Start at the line containing "You are a GUI" and end after the line containing "The image size is (669, 770).". Write those lines as a JSON list of strings, one string per line, with blank lines omitted.
## Start Data excerpts
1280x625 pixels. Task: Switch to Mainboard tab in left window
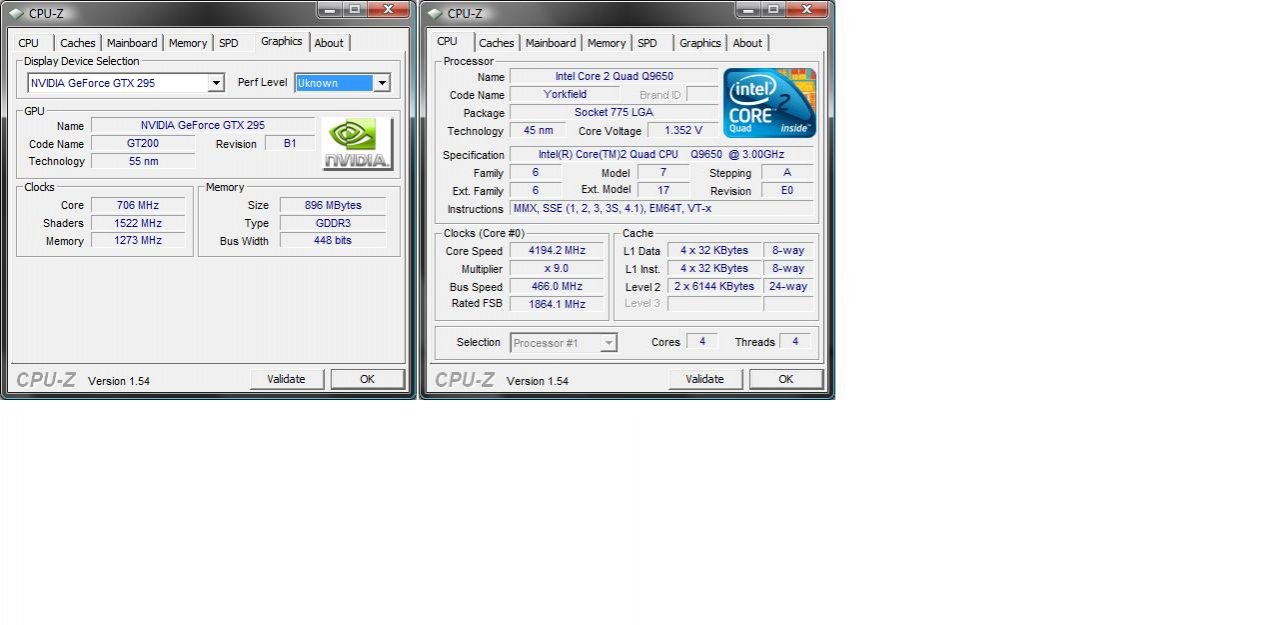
## End Data excerpts
## Start Data excerpts
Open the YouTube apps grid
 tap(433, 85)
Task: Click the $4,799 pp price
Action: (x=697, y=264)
## End Data excerpts
## Start Data excerpts
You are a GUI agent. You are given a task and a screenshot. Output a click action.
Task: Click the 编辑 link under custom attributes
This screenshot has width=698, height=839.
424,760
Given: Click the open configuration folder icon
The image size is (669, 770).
## End Data excerpts
__Solved exercise__.
[
  "You are a GUI agent. You are given a task and a screenshot. Output a click action.",
  "Task: Click the 编辑 link under custom attributes",
  "This screenshot has width=698, height=839.",
  "424,760",
  "Given: Click the open configuration folder icon",
  "The image size is (669, 770)."
]